WHAT TO PRODUCE. Give back the entries in full, exactly as they are written.

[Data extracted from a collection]
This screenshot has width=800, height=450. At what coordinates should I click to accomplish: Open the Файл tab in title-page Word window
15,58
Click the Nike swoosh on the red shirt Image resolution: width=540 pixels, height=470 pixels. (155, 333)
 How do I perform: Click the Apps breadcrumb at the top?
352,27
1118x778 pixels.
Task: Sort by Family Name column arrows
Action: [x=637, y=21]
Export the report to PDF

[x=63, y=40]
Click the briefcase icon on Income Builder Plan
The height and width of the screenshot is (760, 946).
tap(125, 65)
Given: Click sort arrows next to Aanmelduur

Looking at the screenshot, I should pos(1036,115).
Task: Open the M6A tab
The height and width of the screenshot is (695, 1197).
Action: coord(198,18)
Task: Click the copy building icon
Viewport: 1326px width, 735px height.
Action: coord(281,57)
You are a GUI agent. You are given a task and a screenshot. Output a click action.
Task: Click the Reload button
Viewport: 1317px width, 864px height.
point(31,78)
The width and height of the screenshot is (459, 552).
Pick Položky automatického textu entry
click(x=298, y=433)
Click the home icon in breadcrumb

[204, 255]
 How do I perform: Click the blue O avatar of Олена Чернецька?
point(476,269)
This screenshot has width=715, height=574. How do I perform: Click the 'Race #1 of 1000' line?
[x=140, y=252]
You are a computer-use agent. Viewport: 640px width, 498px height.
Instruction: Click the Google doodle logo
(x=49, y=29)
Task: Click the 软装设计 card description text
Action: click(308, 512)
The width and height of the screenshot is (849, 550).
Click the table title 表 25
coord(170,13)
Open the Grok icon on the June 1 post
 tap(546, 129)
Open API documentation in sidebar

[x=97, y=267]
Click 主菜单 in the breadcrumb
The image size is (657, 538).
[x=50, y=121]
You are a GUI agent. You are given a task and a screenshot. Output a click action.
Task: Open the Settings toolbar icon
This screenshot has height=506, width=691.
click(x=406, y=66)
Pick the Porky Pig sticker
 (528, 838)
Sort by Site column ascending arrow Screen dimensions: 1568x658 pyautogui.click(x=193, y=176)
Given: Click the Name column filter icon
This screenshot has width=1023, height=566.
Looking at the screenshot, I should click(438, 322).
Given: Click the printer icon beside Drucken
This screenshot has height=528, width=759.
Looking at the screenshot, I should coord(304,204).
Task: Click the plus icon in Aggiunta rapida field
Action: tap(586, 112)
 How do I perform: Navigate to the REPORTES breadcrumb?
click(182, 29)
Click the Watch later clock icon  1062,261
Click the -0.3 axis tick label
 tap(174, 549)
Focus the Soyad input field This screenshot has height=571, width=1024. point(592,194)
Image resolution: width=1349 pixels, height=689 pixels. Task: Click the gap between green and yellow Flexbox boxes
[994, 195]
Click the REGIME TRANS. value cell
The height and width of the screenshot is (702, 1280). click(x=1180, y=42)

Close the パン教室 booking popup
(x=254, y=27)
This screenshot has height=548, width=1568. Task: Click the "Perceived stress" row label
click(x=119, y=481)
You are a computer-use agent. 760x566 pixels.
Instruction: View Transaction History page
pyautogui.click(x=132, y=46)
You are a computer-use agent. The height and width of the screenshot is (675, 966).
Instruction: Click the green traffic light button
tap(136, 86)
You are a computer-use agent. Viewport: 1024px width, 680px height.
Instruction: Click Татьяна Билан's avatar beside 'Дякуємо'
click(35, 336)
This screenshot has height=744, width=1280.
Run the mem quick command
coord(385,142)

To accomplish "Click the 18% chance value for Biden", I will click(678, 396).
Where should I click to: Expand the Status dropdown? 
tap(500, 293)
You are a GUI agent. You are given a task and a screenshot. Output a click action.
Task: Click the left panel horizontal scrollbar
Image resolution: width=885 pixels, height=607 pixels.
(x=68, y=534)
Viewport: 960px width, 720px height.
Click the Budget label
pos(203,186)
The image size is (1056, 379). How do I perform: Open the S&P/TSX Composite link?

RESPONSE TO THIS EXERCISE.
This screenshot has width=800, height=450. At what coordinates should I click to accomplish: Open the Файл tab in title-page Word window
15,58
Click the Nike swoosh on the red shirt Image resolution: width=540 pixels, height=470 pixels. (155, 333)
 How do I perform: Click the Apps breadcrumb at the top?
352,27
1118x778 pixels.
Task: Sort by Family Name column arrows
Action: [x=637, y=21]
Export the report to PDF

[x=63, y=40]
Click the briefcase icon on Income Builder Plan
The height and width of the screenshot is (760, 946).
tap(125, 65)
Given: Click sort arrows next to Aanmelduur

Looking at the screenshot, I should pos(1036,115).
Task: Open the M6A tab
The height and width of the screenshot is (695, 1197).
Action: coord(198,18)
Task: Click the copy building icon
Viewport: 1326px width, 735px height.
Action: coord(281,57)
You are a GUI agent. You are given a task and a screenshot. Output a click action.
Task: Click the Reload button
Viewport: 1317px width, 864px height.
point(31,78)
The width and height of the screenshot is (459, 552).
Pick Položky automatického textu entry
click(x=298, y=433)
Click the home icon in breadcrumb

[204, 255]
 How do I perform: Click the blue O avatar of Олена Чернецька?
point(476,269)
This screenshot has width=715, height=574. How do I perform: Click the 'Race #1 of 1000' line?
[x=140, y=252]
You are a computer-use agent. Viewport: 640px width, 498px height.
Instruction: Click the Google doodle logo
(x=49, y=29)
Task: Click the 软装设计 card description text
Action: click(308, 512)
The width and height of the screenshot is (849, 550).
Click the table title 表 25
coord(170,13)
Open the Grok icon on the June 1 post
 tap(546, 129)
Open API documentation in sidebar

[x=97, y=267]
Click 主菜单 in the breadcrumb
The image size is (657, 538).
[x=50, y=121]
You are a GUI agent. You are given a task and a screenshot. Output a click action.
Task: Open the Settings toolbar icon
This screenshot has height=506, width=691.
click(x=406, y=66)
Pick the Porky Pig sticker
 (528, 838)
Sort by Site column ascending arrow Screen dimensions: 1568x658 pyautogui.click(x=193, y=176)
Given: Click the Name column filter icon
This screenshot has width=1023, height=566.
Looking at the screenshot, I should click(438, 322).
Given: Click the printer icon beside Drucken
This screenshot has height=528, width=759.
Looking at the screenshot, I should coord(304,204).
Task: Click the plus icon in Aggiunta rapida field
Action: tap(586, 112)
 How do I perform: Navigate to the REPORTES breadcrumb?
click(182, 29)
Click the Watch later clock icon  1062,261
Click the -0.3 axis tick label
 tap(174, 549)
Focus the Soyad input field This screenshot has height=571, width=1024. point(592,194)
Image resolution: width=1349 pixels, height=689 pixels. Task: Click the gap between green and yellow Flexbox boxes
[994, 195]
Click the REGIME TRANS. value cell
The height and width of the screenshot is (702, 1280). click(x=1180, y=42)

Close the パン教室 booking popup
(x=254, y=27)
This screenshot has height=548, width=1568. Task: Click the "Perceived stress" row label
click(x=119, y=481)
You are a computer-use agent. 760x566 pixels.
Instruction: View Transaction History page
pyautogui.click(x=132, y=46)
You are a computer-use agent. The height and width of the screenshot is (675, 966).
Instruction: Click the green traffic light button
tap(136, 86)
You are a computer-use agent. Viewport: 1024px width, 680px height.
Instruction: Click Татьяна Билан's avatar beside 'Дякуємо'
click(35, 336)
This screenshot has height=744, width=1280.
Run the mem quick command
coord(385,142)

To accomplish "Click the 18% chance value for Biden", I will click(678, 396).
Where should I click to: Expand the Status dropdown? 
tap(500, 293)
You are a GUI agent. You are given a task and a screenshot. Output a click action.
Task: Click the left panel horizontal scrollbar
Image resolution: width=885 pixels, height=607 pixels.
(x=68, y=534)
Viewport: 960px width, 720px height.
Click the Budget label
pos(203,186)
The image size is (1056, 379). How do I perform: Open the S&P/TSX Composite link?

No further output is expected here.